‘To Room Nineteen’ by Doris Lessing

I first read this story, and The Golden Notebook, when I was in my early twenties. Re-reading it now I see most of it must have flown over my head. Certainly, I did not remember its analysis of an upper class intellectual mid-20th Century English marriage. But Susan’s craving for Room 19, the nothing that she did there, and the absolute necessity of that solitude—a life and death necessity—have been with me continually for more than thirty years now. Perhaps it was the first time I saw my own deep need to be alone on the page and began to understand the stakes of my refusal—already clear—to pursue Susan’s kind of life.

First published in A Man and Two Women, MacGibbon and Kee, 1963. Widely anthologized and available in the collection To Room Nineteen, Flamingo, 2002

‘Traitors’ by Doris Lessing

Most of Doris Lessing’s writings are autobiographical in nature. Her short stories are infused with the heat, sun and arid beauty of rural Southern Rhodesia (now Zimbabwe) where she and her brother grew up. As a young child Lessing had dreamed of having a sister instead of a brother. 

‘Traitors’ is the story of two intrepid young girls who go exploring in their neighbourhood.
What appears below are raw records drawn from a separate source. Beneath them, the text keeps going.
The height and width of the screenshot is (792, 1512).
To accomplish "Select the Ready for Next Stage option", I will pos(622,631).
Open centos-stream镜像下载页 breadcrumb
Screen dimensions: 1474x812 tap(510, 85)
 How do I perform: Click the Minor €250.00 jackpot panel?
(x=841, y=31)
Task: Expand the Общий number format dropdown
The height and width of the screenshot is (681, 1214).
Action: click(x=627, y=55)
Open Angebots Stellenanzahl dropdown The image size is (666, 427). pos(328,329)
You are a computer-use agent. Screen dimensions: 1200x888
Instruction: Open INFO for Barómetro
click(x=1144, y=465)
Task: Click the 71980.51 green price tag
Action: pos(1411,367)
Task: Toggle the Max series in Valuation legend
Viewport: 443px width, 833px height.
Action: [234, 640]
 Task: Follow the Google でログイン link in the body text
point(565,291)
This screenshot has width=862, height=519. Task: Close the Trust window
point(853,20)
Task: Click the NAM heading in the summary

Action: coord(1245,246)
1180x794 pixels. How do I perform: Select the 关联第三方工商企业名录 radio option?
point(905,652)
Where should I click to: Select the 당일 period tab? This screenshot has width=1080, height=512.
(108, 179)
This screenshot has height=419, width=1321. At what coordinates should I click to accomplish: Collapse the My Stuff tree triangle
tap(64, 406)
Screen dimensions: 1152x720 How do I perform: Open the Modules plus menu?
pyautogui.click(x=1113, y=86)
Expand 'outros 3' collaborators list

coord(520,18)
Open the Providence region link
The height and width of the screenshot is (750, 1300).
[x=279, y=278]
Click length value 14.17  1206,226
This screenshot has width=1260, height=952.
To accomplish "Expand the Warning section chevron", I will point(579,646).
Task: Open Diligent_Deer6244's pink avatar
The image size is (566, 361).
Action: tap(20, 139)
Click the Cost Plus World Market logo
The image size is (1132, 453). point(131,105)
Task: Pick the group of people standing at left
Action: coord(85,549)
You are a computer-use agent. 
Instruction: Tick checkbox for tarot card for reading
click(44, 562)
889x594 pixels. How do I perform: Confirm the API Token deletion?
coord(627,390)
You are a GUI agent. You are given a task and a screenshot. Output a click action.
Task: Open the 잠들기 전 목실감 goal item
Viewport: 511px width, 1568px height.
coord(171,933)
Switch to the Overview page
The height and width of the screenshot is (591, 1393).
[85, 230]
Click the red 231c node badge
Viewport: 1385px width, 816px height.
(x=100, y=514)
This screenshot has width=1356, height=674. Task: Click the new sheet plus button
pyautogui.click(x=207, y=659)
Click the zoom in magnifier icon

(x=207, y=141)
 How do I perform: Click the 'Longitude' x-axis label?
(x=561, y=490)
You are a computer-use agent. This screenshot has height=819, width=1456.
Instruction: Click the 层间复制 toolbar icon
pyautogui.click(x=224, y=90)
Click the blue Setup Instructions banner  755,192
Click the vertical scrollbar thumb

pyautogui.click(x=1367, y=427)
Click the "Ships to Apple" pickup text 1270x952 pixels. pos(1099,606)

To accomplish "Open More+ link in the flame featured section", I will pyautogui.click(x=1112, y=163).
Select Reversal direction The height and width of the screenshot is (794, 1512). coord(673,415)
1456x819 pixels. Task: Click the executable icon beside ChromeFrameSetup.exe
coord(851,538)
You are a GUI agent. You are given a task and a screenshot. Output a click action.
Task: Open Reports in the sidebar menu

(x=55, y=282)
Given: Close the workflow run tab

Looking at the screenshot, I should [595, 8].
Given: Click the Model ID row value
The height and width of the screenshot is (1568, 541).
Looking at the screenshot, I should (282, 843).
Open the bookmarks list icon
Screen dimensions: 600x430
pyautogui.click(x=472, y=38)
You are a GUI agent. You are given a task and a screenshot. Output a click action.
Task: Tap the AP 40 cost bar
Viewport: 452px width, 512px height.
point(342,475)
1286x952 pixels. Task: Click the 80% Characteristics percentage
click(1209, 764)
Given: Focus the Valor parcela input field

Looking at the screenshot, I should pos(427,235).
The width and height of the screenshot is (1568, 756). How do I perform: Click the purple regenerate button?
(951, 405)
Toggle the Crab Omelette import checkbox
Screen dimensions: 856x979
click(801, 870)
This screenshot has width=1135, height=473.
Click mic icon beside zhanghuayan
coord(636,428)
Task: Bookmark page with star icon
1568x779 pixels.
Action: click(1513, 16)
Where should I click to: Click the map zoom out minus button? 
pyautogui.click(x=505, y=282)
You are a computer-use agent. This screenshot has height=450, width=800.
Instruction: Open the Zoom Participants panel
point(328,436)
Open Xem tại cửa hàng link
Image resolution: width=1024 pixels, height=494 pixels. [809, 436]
Written in the first person, Lessing’s writing style is lyrical, almost poetic, as she describes the animals they encounter — cattle, wild guinea fowl, pigeons and lonely looking dogs. Lessing sets the scene when the girls first set out on their adventure: 

One morning, at sunrise, when the trees were pink and gold and the grass-stems were running bright with drops of dew, we walked, heads down, eyes half-closed against the sun, past thorn and gulley and thick clumps of cactus where wild animals might lurk.

We are never told the names of the two girls. They breakfast on wild plums and pawpaw gained by throwing stones at the tree. One day, believing themselves lost, they suddenly find themselves near the boundary with the neighbouring farm. They have not met the Thompson family and are chased away by the black servant. A few days later the girls hear that Mr. and Mrs. Thompson are coming to visit their parents and feel guilty for having strayed near their farm when their parents would probably have told them not to, and to be wary of people they didn’t know.

Lessing portrays Mrs. Thompson as “a large, blonde, brilliantly-coloured lady with a voice like that of a go-away bird.” The girls’ father clearly takes a dislike to her. The Thompsons had heard that the house they now live in had been rebuilt after a fire, caused by a fallen oil lamp, had burned it down. Mrs. Thompson wants to know if this is true or merely a local legend. The girls’ father takes the Thompsons to the spot where it happened. He shows them the ashes and scarred grass which is still visible. The girls confess that they used to come here to play. Later, sitting on the veranda in the gloaming of the summer evening their mother tells the girls never to go there again. 

My two little girls out there in the bush by themselves is unthinkable. Danger is everywhere,” she says.

Picked by Carola Huttmann. Passionate about art, literature and writing, Carola draws much of her creative inspiration from the richness of landscape, stories, history and traditions of the Orkney Islands which have been her home since 1995. Find her at Twitter: @CarolaHuttmann / https://carolahuttmann.blogspot.com

First published in African Stories, Michael Joseph, 1964, later Flamingo Modern Classics, 2003

‘To Room Nineteen’ by Doris Lessing

Lessing’s fiction has gone out of fashion. Perhaps it’s her seriousness – her engagement with Marxism and the ideas of Freud – which makes her unpopular at a time when feminism is reduced to individual ‘empowerment’ and identity politics. This story, written a few years before the Women’s Liberation Movement took shape, shows what an indispensable writer she is. The narrative seems impersonal, a case history. Susan and Matthew are a privileged couple with a comfortable life. Yet Lessing shows us how they are bound together in a kind of growing incomprehension. It is simply not enough, as Woolf suggested, for a woman to have money and a room of her own, if she remains tied to familial expectations. Various means of escape are tried, but for Susan, ultimate freedom is only to be found in Room Nineteen. 

First published in A Man and Two Women, Simon & Schuster, 1963. Collected in To Room Nineteen: Collected Stories Volume One, Flamingo 2002. Available online here

‘Through the Tunnel’ by Doris Lessing

I shouldn’t like this story: its metaphor (a boy swimming through an underwater tunnel as part of a dare and comes out on the other end a changed person, the coming-of-age trope personified) is too on-the-nose. But as soon as the “young English boy” in a foreign land jumps into the water at the end, the effect is overwhelming. Maybe it’s worth pointing out that ever since I nearly drowned as a child, water has terrified me, so this may not seem as anxiety-inducing to you all who enjoy swimming. But there is something about the short, clipped, sentences almost forcing the reader to take shallow breaths, making the panic experienced by the boy actually felt in the prose.